The United States Postal Service operates the Duncanville Post Office.

The Duncanville Public Library is located at 201 James Collins Boulevard.

The city of Duncanville is a voluntary member of the North Central Texas Council of Governments, the purpose of which is to coordinate individual and collective local governments and facilitate regional solutions, eliminate unnecessary duplication, and enable joint decisions.

===Politics===

Duncanville city vote by party in Presidential elections
| Year | Democratic | Republican | Third Parties |
|---|---|---|---|
| 2020 | 65.95% 10,580 | 32.64% 5,236 | 1.41% 226 |

==Education==
Duncanville is served by the Duncanville Independent School District.

The Duncanville ISD portion is zoned to Duncanville High School, which enrolls about 3,750 students annually, with over 4,000 students during the 2010–2011 school year. At about 900000 sqft, the DHS campus is the largest in Texas, the largest in the nation, and the largest in the world in terms of physical size. In total, 13 of the 17 schools in the district are rated exemplary or recognized by the Texas Education Agency, and the district's ratings continue to outperform those of the surrounding districts (Cedar Hill, DeSoto, Lancaster, Dallas, Grand Prairie). They also outperform many of the school districts throughout the Dallas–Fort Worth area.

Duncanville is also home to the administrative offices of Advantage Academy.

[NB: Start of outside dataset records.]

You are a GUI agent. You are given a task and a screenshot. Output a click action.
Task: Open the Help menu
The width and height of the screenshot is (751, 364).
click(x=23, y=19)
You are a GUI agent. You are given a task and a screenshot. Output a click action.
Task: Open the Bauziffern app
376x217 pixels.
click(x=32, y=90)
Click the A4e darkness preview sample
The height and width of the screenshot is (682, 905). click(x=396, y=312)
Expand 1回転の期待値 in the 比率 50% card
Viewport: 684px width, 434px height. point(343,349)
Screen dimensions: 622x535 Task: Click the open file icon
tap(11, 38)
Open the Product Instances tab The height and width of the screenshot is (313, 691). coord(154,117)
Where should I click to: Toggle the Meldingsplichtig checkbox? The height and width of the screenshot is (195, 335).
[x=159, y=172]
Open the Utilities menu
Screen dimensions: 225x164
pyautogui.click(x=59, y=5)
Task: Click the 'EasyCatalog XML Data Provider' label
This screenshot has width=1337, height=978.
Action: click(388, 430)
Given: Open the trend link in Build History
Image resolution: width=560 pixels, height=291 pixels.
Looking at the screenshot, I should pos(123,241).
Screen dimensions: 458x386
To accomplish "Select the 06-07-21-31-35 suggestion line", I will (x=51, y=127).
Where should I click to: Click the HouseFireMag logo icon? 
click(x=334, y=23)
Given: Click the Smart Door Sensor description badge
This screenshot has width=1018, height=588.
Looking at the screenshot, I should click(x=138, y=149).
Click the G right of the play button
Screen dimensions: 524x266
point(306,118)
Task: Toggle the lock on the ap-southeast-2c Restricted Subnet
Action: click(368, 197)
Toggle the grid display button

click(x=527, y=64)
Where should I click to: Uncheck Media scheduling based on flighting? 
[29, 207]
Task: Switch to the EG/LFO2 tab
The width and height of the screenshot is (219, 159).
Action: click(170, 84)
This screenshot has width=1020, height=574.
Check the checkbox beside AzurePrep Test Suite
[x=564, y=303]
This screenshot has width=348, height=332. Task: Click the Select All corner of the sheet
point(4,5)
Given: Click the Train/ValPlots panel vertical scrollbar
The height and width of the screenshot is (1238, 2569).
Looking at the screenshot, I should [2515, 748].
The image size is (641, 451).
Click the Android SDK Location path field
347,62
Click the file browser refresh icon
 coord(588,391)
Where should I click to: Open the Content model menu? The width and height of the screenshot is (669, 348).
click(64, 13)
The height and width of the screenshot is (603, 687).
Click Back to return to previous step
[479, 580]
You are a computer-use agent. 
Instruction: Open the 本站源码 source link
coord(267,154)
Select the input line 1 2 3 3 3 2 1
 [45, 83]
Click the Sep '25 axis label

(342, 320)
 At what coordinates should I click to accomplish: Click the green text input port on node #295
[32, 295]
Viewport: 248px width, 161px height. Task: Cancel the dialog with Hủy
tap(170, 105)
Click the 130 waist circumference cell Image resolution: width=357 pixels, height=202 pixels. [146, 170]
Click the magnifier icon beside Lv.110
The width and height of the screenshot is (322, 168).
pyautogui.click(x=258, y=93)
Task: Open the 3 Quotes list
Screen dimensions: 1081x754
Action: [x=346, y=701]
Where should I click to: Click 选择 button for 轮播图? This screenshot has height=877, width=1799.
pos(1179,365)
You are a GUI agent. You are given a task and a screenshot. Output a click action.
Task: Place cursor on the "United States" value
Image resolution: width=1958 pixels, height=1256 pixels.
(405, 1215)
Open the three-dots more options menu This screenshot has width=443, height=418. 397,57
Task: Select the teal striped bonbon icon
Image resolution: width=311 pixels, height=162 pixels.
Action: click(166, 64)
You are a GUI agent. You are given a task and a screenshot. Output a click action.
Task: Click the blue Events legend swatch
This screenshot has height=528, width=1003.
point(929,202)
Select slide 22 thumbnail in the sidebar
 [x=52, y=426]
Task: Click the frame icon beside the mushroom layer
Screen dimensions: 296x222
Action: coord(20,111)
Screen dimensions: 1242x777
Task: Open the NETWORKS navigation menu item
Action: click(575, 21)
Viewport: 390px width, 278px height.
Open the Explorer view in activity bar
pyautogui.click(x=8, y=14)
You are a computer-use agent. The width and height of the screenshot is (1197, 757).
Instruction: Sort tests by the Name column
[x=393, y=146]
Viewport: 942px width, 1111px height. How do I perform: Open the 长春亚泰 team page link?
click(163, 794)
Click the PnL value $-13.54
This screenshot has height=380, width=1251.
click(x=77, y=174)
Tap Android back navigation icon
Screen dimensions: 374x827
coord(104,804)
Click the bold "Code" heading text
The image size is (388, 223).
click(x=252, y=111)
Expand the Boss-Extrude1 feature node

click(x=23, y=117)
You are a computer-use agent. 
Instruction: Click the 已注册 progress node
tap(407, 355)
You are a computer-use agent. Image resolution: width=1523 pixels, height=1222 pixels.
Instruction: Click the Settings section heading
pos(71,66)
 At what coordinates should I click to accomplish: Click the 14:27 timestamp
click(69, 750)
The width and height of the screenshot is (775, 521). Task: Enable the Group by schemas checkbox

Dallas County residents are zoned to Dallas College (formerly Dallas County Community College or DCCCD).

==Notable people==
- Greg Abbott, Texas governor, a 1976 graduate of Duncanville High School.
- Brigetta Barrett, high jumper, silver medalist in 2012 London Olympics and 2013 world championships
- Tamika Catchings, WNBA all-star, graduated from DHS in 1997.
- Barry Foster, former running back for the Pittsburgh Steelers
- Cyrus Gray, Kansas City Chiefs running back
- Joe Greene, professional football player lived in Duncanville
- Ron Holland (basketball) (born 2005), professional basketball player for the Detroit Pistons
- Perry Jones, professional basketball player for the Oklahoma City Thunder
- Greg Ostertag is a 1991 graduate and basketball player for Duncanville High School.
- Dashaun Phillips, American football cornerback, was born in and lived in Duncanville.
- Kenneth Lee Pike, linguist and author, lived in Duncanville for many years, and was nominated for the Nobel Peace Prize.
- Ennis Rakestraw Jr. (born 2002), professional football player for the Detroit Lions
- Jon Randall, musician
- Steven Romo (journalist), news anchor, reporter, and writer, grew up in Duncanville.
- Elliott Smith, singer, lived in Duncanville as a child.